Data section start

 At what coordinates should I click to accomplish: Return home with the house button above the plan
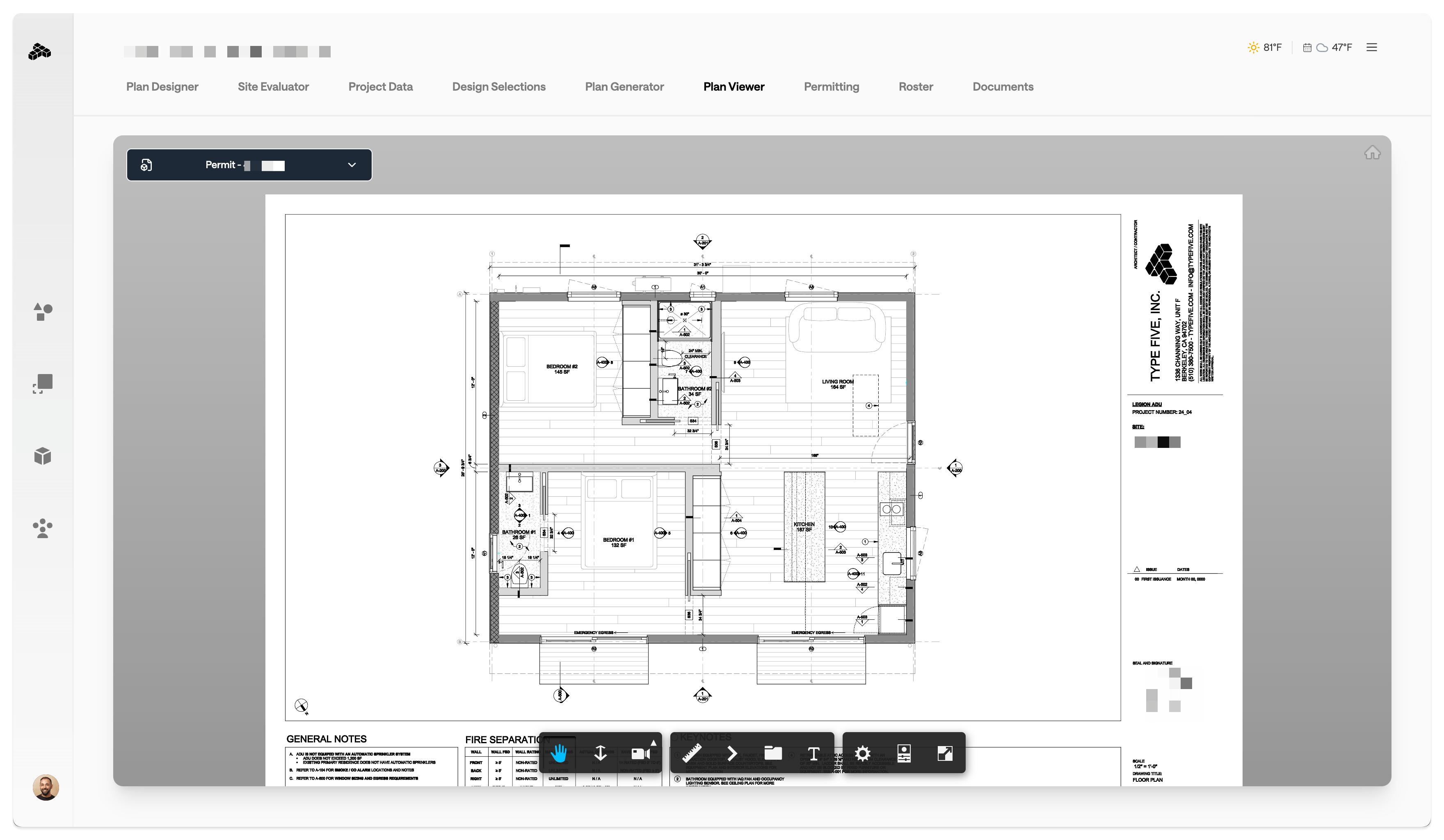[1373, 152]
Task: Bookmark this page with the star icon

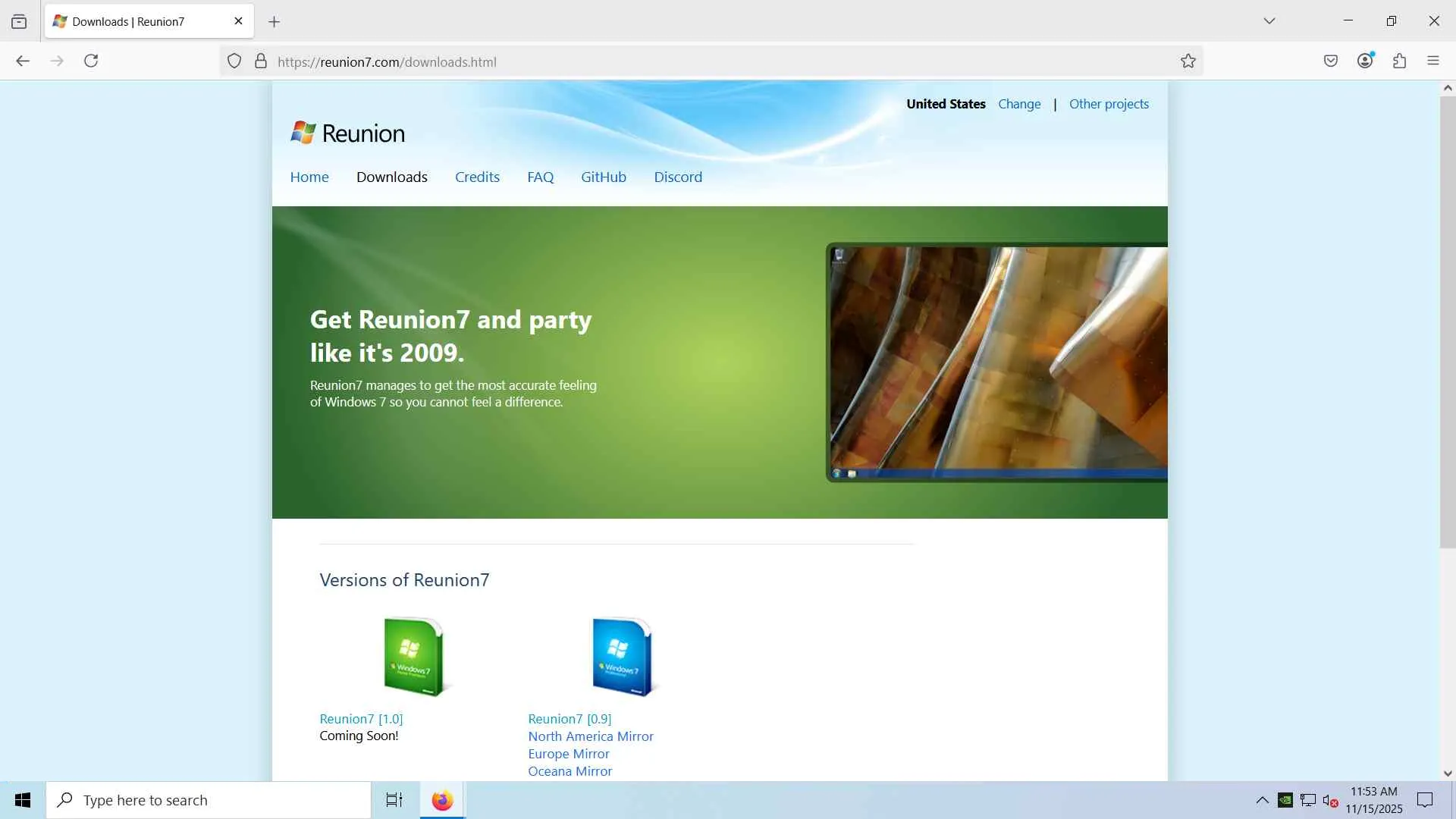Action: pos(1188,61)
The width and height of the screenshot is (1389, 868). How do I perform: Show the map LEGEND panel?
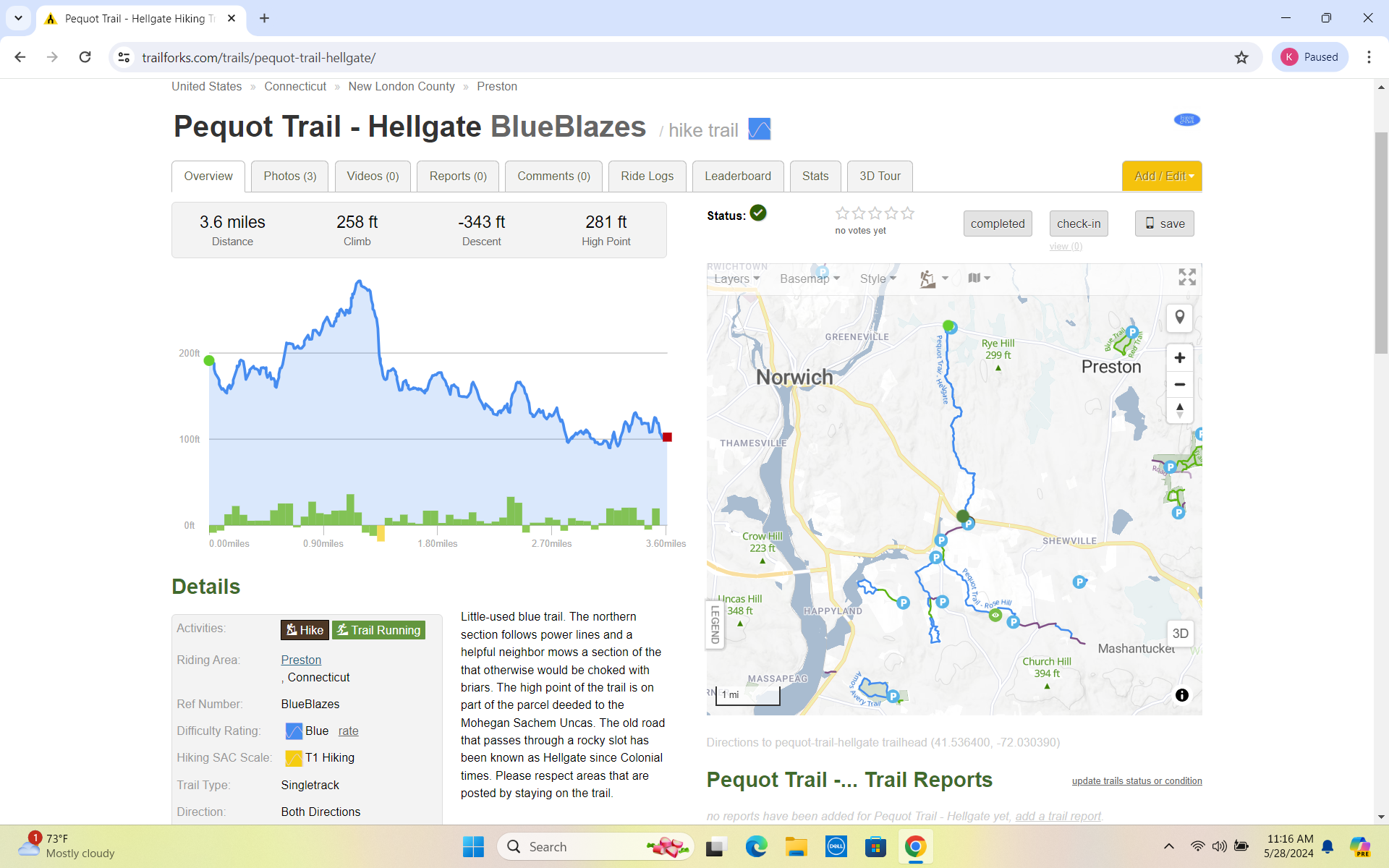click(715, 624)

Data section end

**What this task involves**
Print all of the entries word for word. Omit the pictures they contain.

**Solution to this problem**
 At what coordinates should I click to accomplish: Return home with the house button above the plan
[1373, 152]
Task: Bookmark this page with the star icon

Action: pos(1188,61)
The width and height of the screenshot is (1389, 868). How do I perform: Show the map LEGEND panel?
click(715, 624)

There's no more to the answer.